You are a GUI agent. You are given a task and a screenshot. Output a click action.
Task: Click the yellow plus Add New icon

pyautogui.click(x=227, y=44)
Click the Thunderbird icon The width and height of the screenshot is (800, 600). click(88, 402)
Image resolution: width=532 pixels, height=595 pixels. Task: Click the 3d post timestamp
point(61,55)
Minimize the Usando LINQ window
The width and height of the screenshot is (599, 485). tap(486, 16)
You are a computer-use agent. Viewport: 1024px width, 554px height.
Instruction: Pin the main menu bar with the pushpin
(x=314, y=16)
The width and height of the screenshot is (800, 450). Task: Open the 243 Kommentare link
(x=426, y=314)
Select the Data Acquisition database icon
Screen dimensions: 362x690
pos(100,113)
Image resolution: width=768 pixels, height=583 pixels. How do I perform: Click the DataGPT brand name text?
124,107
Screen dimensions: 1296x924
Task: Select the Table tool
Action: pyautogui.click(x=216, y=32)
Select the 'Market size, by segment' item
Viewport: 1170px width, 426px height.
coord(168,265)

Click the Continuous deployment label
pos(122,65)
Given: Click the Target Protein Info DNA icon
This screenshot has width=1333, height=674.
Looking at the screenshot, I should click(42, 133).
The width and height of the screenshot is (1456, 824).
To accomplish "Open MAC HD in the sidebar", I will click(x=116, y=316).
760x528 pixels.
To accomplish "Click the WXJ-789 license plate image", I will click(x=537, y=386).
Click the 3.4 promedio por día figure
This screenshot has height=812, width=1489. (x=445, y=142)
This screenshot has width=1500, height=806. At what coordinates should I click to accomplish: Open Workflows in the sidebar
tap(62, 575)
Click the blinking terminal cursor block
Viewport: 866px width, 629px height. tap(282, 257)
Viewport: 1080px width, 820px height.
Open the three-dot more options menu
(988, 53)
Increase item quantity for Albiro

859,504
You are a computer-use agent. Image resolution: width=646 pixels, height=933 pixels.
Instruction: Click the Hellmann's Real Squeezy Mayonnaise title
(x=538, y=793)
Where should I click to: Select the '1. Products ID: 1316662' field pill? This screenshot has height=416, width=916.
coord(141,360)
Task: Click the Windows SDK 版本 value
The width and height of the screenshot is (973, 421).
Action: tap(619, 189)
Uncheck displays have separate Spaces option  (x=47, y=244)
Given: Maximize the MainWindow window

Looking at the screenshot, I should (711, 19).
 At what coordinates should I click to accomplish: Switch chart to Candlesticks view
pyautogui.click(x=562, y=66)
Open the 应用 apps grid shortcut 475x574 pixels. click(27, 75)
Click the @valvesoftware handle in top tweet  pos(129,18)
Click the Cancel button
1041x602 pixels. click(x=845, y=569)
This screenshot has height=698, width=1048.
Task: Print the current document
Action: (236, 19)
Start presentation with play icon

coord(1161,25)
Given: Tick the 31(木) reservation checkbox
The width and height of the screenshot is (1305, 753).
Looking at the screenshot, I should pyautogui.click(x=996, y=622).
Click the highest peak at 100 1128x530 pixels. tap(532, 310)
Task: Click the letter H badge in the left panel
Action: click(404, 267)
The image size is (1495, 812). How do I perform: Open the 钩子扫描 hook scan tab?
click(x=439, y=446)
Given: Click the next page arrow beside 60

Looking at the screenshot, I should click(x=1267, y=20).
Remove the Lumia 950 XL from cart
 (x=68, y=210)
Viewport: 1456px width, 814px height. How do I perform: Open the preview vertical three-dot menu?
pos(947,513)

Work to complete: Show the lines of the entries that include the string "will", copying each in full.

Reply:
To accomplish "Open MAC HD in the sidebar", I will click(x=116, y=316).
To accomplish "Click the WXJ-789 license plate image", I will click(x=537, y=386).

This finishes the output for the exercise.